Generations of missions scholars have sought to determine how to overcome or
eliminate paternalism, or "the dominance of the sending culture over
the mission process" (Van Rheenen). Paternalism occurs when missionaries and
their sending churches and agencies consciously or unconsciously assume that
they possess superior knowledge, experience, and skills and, consequently,
exert control over local Christians and their leaders. This control is
almost always exerted through financial arrangements and the implicit
authority of money. New Christians are reluctant to "bite the hand" of those
helping them--even if that hand is manipulative.
The Indigenous Perspective
The indigenous philosophy has been the major stream of thought in handling
money and missions. In the mid-nineteenth century Henry Venn of the Church
Missionary Society in England and Rufus Anderson of the American Board of
Commissioners for Foreign Missions developed the Three-Self Formula.
According to this theory, young churches should be self-propagating,
self-supporting, and self-governing from their inception. Venn and Anderson
believed that "spoon-feeding" by missionaries created "rice Christians."
They emphasized the need for true conversion, which was reflected by the
willingness of local Christians to support the work of the church. The
foreign mission, they said, was like scaffolding. When construction is
finished, the scaffolding is removed. Many mission works, however, were
unable to stand without the support of the scaffolding.
John Nevius, a Presbyterian missionary to China, further developed the
principles of Venn and Anderson in his classic book Planting and
Developing of Missionary Churches. His Nevius Plan, although rejected by
his contemporaries in China, became the guiding principles for the
mushrooming Christian movement in Korea. These principles were:
(1) Christians should continue to live in their
neighborhoods and pursue their occupations, being self-supporting and
witnessing to their co-workers and neighbors. (2) Missions should only
develop programs and institutions that the national church desired and
could support. (3) The national churches should call out and support
their own pastors. (4) Churches should be built in the native style with
money and materials given by the church members. (5) Intensive biblical
and doctrinal instruction should be provided for church leaders every
year.
(Terry 2000, 484)
Of Nevius’ five points, four dealt with the wise use of
finances in developing indigenous churches.
Melvin Hodges popularized indigenous perspectives in the 1950s with the
publication of his book On the Mission Field: The Indigenous Church.
He defined an indigenous church as "a native church . . . which
shares the life of the country in which it is planted and finds itself ready
to govern itself, support itself, and reproduce itself" (Hodges 1957, 7).

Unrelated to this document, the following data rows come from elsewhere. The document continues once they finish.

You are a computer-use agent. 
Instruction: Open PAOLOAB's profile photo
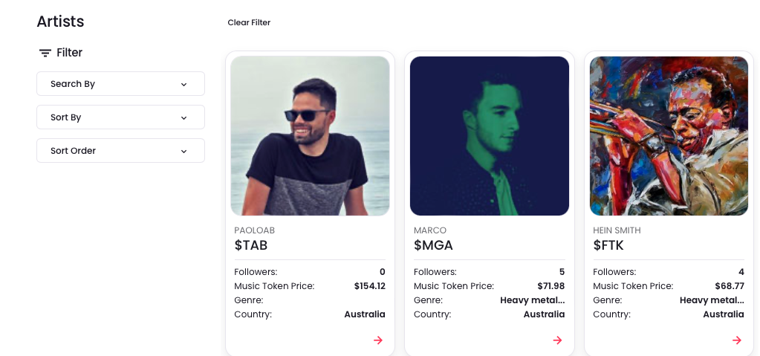click(x=310, y=136)
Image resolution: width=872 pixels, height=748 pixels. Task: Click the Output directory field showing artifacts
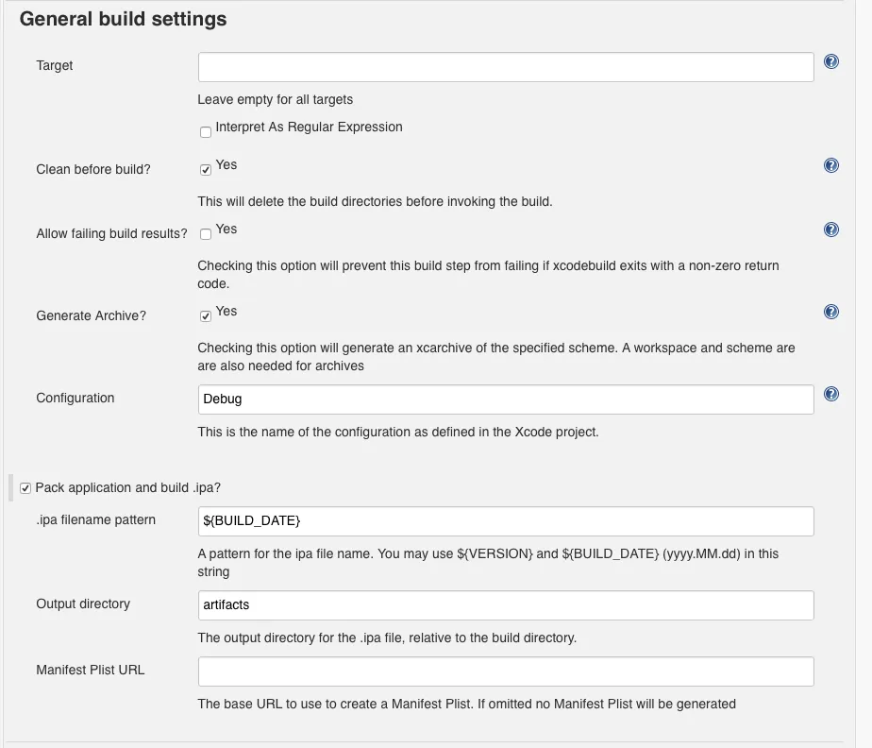505,604
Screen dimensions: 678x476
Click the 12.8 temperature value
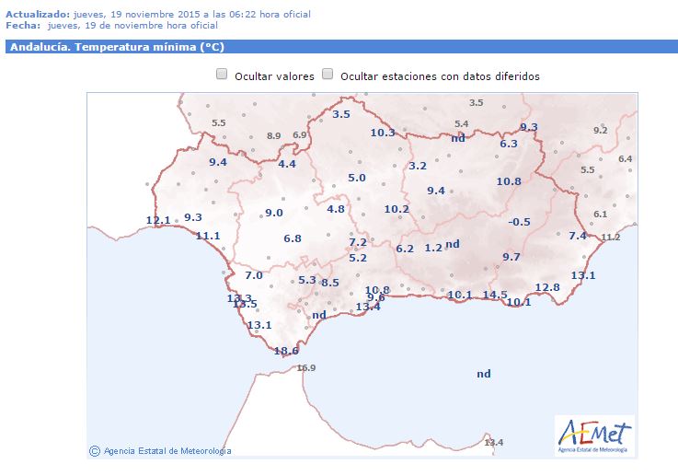point(547,287)
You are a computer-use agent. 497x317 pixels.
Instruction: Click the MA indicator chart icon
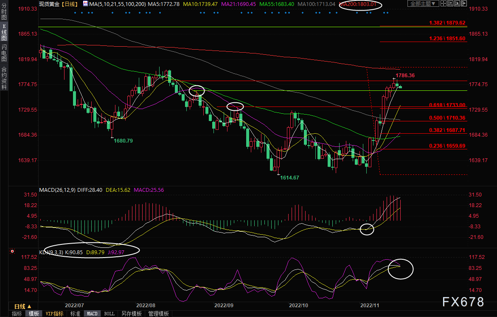[86, 4]
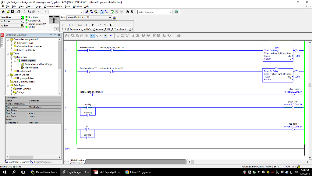Toggle rung comment display with the abcd button
This screenshot has width=312, height=176.
(92, 35)
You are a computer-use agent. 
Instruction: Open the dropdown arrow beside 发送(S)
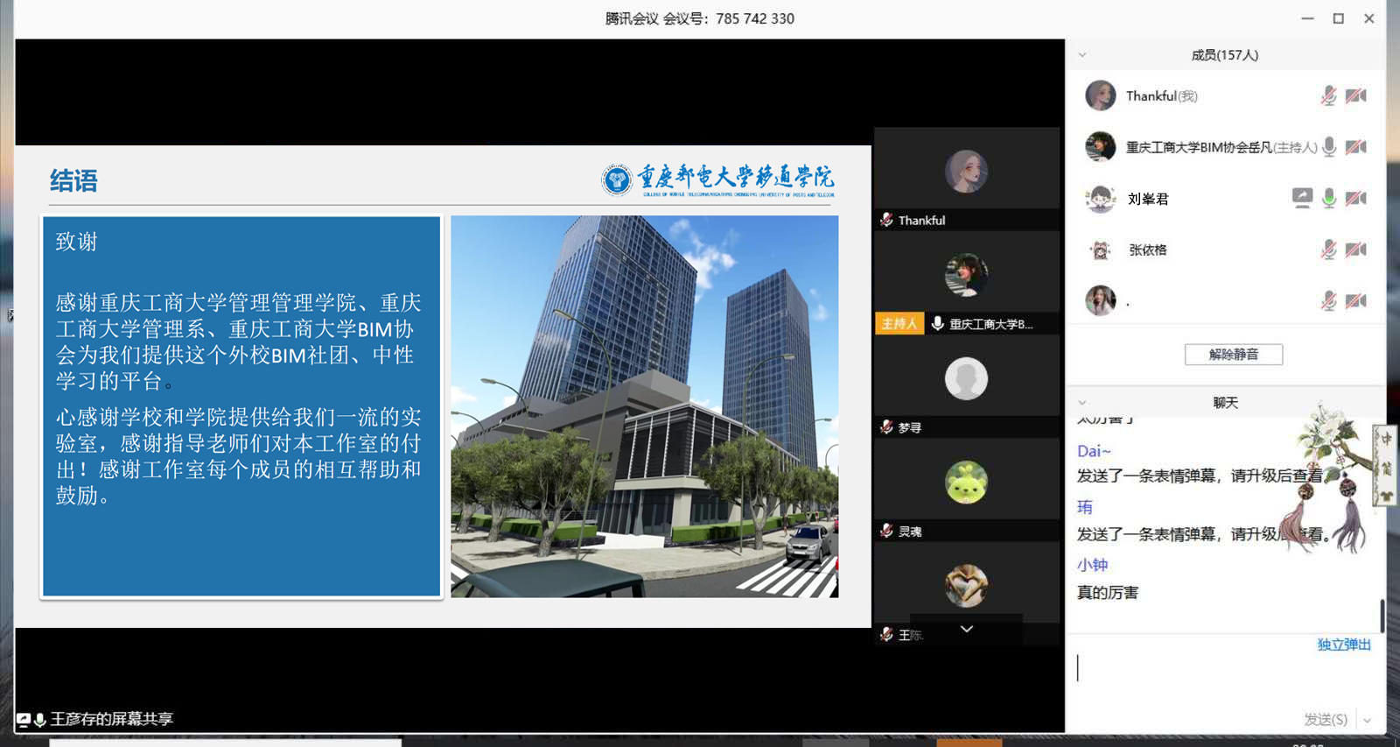click(x=1368, y=720)
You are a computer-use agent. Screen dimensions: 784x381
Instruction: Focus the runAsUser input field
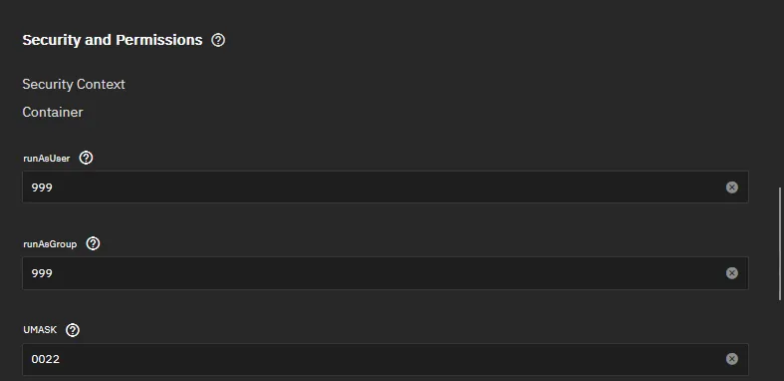[x=385, y=188]
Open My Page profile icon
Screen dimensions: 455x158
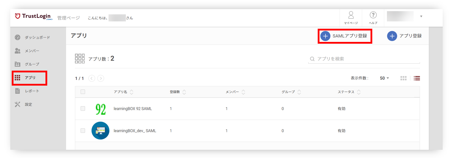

This formative definition expanded the Three-Self Formula by saying that
missions churches should be self-propagating, self-governing, and
self-supporting while reflecting God’s will in culturally appropriate ways.
The church, according to Hodges, must be like a banana plant in Central
America--so indigenous to its environment that it requires no special
attention to thrive. Banana plants grow in this climate wherever there is
adequate water. A banana plant in Canada, however, cannot survive without
special care. Before winter it must be dug up and transported indoors and
seldom, if ever, is able to bear fruit (Hodges 1953, 7-8). The fruit of
paternalism, according to Hodges, is anemic mission churches that are not
allowed to grow naturally in the soils in which they were planted.
Missionaries from other countries, not understanding that their roles were
transitory, became indispensable in running the missions movement.
Thus indigenous philosophies hold that movements should ideally be
self-supporting from their initiation. Money creates dependence and
establishes paternalistic patterns within mission movements. Although
sometimes ignored, this perspective became the benchmark of mature Christian
movements.
Partnership
A second perspective about money and missions began to develop in the late
twentieth century, as the world became increasingly interconnected. This
interconnectedness led to heightened cooperation among international
businesses and governments. By this time the Christian movement in the
Southern Hemisphere had surpassed that of the Northern Hemisphere in both
number of Christians and missionaries. Many Western missionaries realized
that they had much to learn from their non-Western counterparts.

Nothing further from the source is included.